#### [Brano fornito]

-------

Nella fattispecie, si è già riportato che, ai fini del rilascio del provvedimento di AIA, il Ministro dell’Ambiente ha, espressamente, ritenuto il “superamento” della condizione n. 1, apposta alla VIA.
Di talché, il cuore della presente impugnativa, è in realtà rappresentato proprio, come meglio si spiegherà appresso, dalla natura di tale condizione e dalla questione della sua perdurante efficacia, senza che alcuna preclusione possa derivare dall’omessa impugnativa della “parallela” procedura di autorizzazione unica.
2. Ciò premesso, è possibile passare all’esame del merito del ricorso.
Nell’ordine logico delle questioni, viene in rilievo, in primo luogo, quella relativa alla pretesa incompetenza del Ministero dell’Ambiente.
2.1. La censura è destituita di fondamento.
Se è vero, infatti, che l’art. 2, lett. i) del d.lgs. n. 59/2005 (nel testo applicabile ratione temporis), definiva l’autorità competente al rilascio dell’AIA come “i) [...] il Ministero dell'ambiente e della tutela del territorio per tutti gli impianti esistenti e nuovi di competenza statale indicati nell'allegato V o, per gli altri impianti, l'autorità individuata, tenendo conto dell'esigenza di definire un unico procedimento per il rilascio dell'autorizzazione integrata ambientale, dalla regione o dalla provincia autonoma”, il successivo art. 5, comma 12, del medesimo decreto attribuiva espressamente la competenza, in ambito ministeriale, allo stesso Organo di vertice (“L'autorizzazione per impianti di competenza statale di cui all'allegato V del presente decreto è rilasciata con decreto del Ministro dell'ambiente e della tutela del territorio [...]”).
2.2. Il WWF, peraltro (sia pure con riferimento alla modifiche introdotte dall’art. 2 del d.lgs. n. 128/2010, all’art. 7 del d.lgs. n. 152/2006 – il quale oggi analogamente prevede, al comma 5, ultimo periodo, che “Il provvedimento di AIA è rilasciato dal Ministro dell'ambiente e della tutela del territorio e del mare sentiti il Ministro dell'interno, il Ministro del lavoro e delle politiche sociali, il Ministro della salute, il Ministro dello sviluppo economico e il Ministro delle politiche agricole, alimentari e forestali”), ha sollevato questione di legittimità costituzionale delle norme attributive di siffatta competenza, sotto diversi profili, sia formali che sostanziali.

-------

#### [Insieme di voci]
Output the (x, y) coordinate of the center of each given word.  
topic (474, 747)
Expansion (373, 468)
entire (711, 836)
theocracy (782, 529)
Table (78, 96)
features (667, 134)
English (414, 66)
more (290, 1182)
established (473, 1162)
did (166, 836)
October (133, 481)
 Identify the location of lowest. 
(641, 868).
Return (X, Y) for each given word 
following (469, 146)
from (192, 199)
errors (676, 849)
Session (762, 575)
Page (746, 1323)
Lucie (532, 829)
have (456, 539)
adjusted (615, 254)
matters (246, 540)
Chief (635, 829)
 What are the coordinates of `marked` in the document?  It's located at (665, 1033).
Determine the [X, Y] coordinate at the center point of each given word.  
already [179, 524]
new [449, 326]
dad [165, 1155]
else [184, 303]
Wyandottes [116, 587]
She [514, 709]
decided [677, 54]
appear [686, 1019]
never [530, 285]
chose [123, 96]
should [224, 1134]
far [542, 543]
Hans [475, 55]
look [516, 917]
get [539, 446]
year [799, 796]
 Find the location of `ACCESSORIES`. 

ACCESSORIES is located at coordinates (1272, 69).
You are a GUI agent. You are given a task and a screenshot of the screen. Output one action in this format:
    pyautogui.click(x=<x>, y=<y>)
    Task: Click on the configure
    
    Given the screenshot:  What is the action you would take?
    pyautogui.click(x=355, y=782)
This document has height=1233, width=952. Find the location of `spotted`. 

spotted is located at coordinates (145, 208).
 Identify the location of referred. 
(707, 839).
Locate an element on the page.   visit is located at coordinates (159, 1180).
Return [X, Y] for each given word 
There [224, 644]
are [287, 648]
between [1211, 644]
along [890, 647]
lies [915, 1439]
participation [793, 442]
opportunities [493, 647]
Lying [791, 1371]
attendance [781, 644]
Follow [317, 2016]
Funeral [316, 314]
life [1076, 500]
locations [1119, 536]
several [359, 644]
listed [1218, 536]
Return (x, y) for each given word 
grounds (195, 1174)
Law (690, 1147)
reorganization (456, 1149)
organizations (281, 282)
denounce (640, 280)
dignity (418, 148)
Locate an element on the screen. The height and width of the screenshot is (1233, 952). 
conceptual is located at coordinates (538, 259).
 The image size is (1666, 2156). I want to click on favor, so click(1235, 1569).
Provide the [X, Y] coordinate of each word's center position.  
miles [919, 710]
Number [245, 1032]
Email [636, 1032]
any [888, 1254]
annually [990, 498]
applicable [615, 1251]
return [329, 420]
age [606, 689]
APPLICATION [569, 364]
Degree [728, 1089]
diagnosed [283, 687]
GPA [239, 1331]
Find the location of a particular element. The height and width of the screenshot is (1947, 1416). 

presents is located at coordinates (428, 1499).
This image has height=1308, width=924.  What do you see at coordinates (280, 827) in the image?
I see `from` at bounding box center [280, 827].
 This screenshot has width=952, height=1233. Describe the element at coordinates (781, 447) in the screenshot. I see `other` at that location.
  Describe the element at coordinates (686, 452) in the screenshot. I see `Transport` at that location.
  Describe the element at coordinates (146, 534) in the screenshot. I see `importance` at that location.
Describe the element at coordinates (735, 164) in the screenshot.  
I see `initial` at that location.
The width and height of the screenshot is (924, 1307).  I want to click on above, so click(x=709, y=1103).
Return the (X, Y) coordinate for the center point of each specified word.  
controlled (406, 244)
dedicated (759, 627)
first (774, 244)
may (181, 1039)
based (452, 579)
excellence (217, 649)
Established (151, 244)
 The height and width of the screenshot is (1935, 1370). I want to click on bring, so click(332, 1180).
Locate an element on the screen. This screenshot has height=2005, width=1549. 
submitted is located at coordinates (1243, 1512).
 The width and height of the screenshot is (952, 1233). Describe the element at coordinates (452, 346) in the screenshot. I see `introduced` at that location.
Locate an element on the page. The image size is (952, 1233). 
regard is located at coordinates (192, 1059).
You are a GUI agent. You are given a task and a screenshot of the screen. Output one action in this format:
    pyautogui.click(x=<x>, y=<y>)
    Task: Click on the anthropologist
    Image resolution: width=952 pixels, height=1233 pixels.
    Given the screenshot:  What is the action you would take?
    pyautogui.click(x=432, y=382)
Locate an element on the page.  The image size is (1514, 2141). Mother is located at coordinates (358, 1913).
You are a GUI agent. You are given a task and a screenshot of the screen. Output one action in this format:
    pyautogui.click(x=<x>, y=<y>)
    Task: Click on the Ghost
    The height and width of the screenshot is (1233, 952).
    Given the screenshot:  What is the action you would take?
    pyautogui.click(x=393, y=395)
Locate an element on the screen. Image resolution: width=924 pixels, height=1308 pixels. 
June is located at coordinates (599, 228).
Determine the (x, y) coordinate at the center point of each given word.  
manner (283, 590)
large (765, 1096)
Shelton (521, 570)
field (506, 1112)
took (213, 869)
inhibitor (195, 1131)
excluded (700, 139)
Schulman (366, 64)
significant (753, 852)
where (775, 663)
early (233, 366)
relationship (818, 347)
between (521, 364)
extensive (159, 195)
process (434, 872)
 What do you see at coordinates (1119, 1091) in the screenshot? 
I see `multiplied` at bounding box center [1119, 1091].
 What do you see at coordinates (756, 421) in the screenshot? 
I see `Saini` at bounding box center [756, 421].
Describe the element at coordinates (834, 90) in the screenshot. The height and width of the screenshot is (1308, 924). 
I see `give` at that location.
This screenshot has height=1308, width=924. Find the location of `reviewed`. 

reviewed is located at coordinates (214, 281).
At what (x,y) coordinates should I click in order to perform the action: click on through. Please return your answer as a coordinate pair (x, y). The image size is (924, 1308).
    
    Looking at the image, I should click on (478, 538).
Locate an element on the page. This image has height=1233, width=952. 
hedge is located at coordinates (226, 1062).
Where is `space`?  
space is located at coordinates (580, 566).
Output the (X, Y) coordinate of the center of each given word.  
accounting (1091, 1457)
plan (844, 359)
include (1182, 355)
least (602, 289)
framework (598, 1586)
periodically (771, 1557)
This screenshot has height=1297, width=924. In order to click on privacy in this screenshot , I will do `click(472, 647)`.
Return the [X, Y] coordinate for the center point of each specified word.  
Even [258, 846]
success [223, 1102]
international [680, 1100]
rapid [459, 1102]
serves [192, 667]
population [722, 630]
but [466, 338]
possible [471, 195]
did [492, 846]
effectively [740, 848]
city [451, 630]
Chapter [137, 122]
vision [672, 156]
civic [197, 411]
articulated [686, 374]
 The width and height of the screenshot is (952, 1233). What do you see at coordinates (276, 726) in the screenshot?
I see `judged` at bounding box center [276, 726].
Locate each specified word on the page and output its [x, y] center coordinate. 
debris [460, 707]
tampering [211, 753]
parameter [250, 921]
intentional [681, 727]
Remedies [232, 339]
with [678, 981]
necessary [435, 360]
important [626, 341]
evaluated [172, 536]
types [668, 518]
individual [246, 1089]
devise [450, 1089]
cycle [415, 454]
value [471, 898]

-------

#### [Istruzioni operative]
A – Rispondi in breve a queste domande sul brano, una per riga:
(i) Quale condizione apposta alla VIA il Ministro dell'Ambiente ha ritenuto "superata"?
(ii) Come viene giudicata la censura relativa all'incompetenza del Ministero dell'Ambiente?
(iii) Quale disposizione del d.lgs. n. 59/2005 attribuiva espressamente la competenza al Ministro?
B – Indica se ciascuna affermazione concorda con il brano, rispondendo sì o no e citando le parole decisive:
(i) Il WWF ha sollevato una questione di legittimità costituzionale sulle norme che attribuiscono la competenza.
(ii) L'omessa impugnativa della procedura di autorizzazione unica comporta una preclusione.
(iii) Secondo l'art. 7, comma 5, del d.lgs. n. 152/2006, il provvedimento di AIA è rilasciato dal Ministro della salute.
C – Prosegui il brano sulla competenza del Ministero dell'Ambiente per l'AIA, a partire dall'ultima frase riportata.
Le voci sono materiale a sé, distinto dal brano.

#### [Risposte scritte]
A –
(i) La condizione n. 1.
(ii) Destituita di fondamento.
(iii) L'art. 5, comma 12.

B –
(i) Sì: «ha sollevato questione di legittimità costituzionale delle norme attributive di siffatta competenza».
(ii) No: «senza che alcuna preclusione possa derivare dall’omessa impugnativa della “parallela” procedura di autorizzazione unica».
(iii) No: «Il provvedimento di AIA è rilasciato dal Ministro dell'ambiente e della tutela del territorio e del mare».

C –
Al riguardo, il Collegio osserva, in primo luogo, di non poter convenire con l’eccezione svolta da Luminosa, secondo cui la questione non è rilevante nel presente giudizio poiché la stessa è stata testualmente riferita dal WWF ad una norma (l’art. 7, d.lgs. 152/2006, nel testo modificato dal c.d. “terzo correttivo” in materia ambientale) non applicabile alla fattispecie.
E’ pacifico, infatti, che tra i compiti del giudice vi è quello di qualificare la fattispecie ed individuare le norme applicabili, secondo il principio iura novit curia (cfr. Cons. St., sez. V, 8 febbraio 2011, n. 854)..
Nel caso in esame, uno di vizi dedotti è, inequivocabilmente, il difetto di competenza del Ministro, di talché – sussistendo invece tale competenza in forza di una norma primaria dal tenore del tutto perspicuo, sebbene diversa da quella individuata dalla parte – il motivo medesimo dovrebbe essere rigettato.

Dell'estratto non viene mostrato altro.